The answer must be every line from the entries below that includes "navigation".
────────────────────────────────────────
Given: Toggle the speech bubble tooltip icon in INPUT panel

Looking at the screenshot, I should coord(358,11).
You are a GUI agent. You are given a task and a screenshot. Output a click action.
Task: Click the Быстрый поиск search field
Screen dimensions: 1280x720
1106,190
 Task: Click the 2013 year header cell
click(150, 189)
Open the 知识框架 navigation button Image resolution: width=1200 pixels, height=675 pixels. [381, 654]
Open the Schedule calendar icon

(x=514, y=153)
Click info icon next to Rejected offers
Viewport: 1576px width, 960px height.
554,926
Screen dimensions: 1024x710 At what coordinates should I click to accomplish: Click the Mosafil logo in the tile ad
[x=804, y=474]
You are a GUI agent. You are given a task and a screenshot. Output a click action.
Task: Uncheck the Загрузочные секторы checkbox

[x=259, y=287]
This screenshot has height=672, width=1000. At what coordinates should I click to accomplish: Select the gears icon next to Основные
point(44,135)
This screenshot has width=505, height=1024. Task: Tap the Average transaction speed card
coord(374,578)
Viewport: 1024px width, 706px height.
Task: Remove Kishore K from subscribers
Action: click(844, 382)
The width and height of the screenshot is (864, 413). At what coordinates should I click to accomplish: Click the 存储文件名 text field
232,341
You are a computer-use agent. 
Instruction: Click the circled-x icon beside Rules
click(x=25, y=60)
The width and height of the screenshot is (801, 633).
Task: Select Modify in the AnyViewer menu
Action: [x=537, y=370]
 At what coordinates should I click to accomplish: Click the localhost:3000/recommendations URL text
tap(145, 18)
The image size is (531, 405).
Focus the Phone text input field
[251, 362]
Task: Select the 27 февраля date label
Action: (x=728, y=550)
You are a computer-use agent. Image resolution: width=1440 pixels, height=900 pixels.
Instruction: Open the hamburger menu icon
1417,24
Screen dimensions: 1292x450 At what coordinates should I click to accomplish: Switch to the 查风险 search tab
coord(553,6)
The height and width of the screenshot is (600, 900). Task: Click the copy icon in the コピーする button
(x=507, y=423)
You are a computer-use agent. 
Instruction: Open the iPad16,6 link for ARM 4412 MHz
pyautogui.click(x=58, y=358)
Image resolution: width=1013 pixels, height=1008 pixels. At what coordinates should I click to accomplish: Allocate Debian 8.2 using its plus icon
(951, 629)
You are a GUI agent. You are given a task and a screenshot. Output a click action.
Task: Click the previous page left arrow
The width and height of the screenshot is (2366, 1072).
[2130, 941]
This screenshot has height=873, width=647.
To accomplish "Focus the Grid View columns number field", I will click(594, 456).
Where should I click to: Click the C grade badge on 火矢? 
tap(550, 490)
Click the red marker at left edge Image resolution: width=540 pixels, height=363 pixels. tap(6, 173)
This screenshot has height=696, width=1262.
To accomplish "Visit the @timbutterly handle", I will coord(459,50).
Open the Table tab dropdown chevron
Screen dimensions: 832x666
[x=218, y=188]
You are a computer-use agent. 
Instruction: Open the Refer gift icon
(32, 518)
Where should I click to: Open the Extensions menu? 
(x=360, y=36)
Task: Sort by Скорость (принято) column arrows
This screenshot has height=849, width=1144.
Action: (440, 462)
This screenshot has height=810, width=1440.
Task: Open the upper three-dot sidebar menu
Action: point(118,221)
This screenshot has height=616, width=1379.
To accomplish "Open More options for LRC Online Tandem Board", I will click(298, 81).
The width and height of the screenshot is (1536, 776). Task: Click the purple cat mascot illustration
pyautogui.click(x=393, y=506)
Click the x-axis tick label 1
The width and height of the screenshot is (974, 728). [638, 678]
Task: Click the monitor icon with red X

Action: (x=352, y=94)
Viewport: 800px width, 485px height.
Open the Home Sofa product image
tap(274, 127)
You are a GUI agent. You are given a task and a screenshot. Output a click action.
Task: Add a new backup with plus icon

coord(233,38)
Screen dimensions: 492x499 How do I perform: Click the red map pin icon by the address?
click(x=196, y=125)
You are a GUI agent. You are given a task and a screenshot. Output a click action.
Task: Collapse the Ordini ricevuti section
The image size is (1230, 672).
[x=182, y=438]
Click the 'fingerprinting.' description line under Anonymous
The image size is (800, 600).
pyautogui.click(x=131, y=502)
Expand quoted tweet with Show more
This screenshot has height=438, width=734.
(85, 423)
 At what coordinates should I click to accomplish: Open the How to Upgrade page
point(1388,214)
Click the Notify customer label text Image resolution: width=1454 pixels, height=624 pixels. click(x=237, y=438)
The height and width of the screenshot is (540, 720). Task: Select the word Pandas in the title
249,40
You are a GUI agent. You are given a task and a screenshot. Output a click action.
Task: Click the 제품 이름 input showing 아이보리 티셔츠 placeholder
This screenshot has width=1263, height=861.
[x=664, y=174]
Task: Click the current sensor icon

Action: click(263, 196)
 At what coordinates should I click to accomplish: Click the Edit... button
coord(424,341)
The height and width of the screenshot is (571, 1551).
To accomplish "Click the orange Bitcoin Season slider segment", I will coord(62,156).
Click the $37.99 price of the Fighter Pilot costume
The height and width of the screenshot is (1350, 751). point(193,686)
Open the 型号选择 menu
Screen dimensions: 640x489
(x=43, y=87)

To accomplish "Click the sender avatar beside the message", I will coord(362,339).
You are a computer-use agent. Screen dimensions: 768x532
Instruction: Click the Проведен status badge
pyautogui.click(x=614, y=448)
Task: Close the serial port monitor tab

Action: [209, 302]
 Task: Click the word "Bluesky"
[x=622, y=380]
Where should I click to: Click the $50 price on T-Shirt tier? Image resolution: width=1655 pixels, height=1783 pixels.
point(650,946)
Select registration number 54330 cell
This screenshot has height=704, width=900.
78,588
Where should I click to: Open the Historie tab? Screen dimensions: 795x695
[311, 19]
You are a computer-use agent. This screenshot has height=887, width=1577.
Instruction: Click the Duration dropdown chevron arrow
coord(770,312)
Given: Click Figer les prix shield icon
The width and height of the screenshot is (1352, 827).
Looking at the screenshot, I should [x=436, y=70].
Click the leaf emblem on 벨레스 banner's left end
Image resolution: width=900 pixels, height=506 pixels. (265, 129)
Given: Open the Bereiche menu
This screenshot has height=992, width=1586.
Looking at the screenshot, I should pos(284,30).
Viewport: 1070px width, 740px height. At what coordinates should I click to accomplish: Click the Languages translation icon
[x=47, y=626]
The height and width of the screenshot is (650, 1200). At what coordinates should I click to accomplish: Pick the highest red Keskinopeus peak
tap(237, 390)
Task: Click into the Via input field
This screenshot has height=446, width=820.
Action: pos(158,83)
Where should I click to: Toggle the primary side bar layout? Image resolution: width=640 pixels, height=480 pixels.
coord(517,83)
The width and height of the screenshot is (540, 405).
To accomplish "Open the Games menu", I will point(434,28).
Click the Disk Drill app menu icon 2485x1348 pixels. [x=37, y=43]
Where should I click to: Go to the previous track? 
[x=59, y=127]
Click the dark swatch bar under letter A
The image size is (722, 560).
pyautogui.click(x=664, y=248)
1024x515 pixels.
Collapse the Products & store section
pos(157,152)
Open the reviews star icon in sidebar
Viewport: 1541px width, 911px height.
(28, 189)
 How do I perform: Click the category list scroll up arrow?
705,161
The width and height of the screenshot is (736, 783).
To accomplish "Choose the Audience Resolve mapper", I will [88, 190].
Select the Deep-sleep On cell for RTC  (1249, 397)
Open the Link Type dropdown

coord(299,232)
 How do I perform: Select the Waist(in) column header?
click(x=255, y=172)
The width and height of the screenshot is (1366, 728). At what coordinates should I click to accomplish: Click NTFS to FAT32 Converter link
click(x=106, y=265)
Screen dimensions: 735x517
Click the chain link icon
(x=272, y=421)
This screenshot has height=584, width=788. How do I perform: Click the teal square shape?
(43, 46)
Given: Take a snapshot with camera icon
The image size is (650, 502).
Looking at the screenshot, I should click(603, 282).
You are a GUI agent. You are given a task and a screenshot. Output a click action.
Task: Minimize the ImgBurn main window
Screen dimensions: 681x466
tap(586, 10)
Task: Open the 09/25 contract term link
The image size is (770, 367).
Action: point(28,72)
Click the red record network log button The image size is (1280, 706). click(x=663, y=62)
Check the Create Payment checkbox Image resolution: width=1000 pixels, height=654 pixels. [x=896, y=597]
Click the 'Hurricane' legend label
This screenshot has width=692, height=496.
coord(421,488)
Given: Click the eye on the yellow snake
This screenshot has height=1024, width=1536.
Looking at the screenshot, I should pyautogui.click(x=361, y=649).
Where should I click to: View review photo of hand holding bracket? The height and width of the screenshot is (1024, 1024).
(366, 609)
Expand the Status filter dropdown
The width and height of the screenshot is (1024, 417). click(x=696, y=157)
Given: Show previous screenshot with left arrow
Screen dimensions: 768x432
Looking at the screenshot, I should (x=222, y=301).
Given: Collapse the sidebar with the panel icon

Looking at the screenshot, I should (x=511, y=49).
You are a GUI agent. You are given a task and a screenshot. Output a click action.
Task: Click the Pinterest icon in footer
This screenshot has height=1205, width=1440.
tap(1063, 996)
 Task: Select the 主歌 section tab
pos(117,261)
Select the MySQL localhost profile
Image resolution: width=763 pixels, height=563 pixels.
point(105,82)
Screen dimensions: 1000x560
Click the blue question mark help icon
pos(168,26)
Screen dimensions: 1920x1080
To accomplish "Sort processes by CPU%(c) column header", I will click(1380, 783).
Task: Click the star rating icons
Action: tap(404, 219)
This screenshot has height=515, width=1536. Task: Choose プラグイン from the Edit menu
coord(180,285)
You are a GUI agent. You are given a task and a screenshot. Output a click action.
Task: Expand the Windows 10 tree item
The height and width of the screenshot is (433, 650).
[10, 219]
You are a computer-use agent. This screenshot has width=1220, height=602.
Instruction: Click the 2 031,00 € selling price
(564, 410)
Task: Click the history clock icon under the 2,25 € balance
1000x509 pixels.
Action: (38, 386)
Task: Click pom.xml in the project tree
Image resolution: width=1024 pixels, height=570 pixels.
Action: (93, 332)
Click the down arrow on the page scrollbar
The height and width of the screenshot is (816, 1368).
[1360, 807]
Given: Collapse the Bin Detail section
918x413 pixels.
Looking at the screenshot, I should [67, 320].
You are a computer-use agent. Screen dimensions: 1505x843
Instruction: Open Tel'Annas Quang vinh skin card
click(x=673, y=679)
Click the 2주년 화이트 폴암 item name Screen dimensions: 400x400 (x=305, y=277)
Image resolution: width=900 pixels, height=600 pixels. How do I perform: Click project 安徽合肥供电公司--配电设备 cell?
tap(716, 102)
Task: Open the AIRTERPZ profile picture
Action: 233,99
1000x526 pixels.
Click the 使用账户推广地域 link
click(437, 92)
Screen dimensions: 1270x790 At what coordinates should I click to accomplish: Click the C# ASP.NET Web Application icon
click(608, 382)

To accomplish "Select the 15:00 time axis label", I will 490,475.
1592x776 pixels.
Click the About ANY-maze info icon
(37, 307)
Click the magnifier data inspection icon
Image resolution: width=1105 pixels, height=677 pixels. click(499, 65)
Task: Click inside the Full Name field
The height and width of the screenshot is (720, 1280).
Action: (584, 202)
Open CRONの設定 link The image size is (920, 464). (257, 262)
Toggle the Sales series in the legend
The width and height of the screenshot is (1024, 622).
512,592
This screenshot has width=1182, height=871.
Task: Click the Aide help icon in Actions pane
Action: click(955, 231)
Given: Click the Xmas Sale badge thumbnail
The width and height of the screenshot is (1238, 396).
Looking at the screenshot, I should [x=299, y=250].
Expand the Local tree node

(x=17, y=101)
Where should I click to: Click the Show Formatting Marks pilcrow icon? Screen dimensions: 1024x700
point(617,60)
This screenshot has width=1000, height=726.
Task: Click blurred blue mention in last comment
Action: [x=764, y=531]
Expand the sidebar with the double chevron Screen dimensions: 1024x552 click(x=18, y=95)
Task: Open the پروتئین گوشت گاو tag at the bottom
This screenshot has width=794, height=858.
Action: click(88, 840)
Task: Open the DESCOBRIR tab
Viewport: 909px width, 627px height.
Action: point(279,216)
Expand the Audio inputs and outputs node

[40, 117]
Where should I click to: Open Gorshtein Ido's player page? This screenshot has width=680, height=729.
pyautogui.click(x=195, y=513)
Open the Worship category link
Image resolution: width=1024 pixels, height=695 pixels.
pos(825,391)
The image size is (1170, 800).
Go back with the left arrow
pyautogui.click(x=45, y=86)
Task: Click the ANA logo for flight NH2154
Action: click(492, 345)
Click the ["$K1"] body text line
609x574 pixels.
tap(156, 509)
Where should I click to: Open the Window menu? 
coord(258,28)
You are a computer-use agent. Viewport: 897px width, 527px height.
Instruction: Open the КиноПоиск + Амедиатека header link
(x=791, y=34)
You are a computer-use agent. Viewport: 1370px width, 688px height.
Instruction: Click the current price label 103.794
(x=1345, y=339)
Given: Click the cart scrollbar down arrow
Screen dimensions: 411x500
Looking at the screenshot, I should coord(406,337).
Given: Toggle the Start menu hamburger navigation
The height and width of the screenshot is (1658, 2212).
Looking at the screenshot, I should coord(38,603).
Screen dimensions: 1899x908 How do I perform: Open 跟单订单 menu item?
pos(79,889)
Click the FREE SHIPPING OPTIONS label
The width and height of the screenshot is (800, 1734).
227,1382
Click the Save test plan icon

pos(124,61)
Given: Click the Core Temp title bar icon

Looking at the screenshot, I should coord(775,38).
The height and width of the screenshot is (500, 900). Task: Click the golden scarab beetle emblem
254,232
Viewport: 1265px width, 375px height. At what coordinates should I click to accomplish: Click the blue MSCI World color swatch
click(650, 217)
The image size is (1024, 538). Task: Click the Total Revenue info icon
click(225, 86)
────────────────────────────────────────
Answer section:
Open the 知识框架 navigation button Image resolution: width=1200 pixels, height=675 pixels. [381, 654]
Given: Toggle the Start menu hamburger navigation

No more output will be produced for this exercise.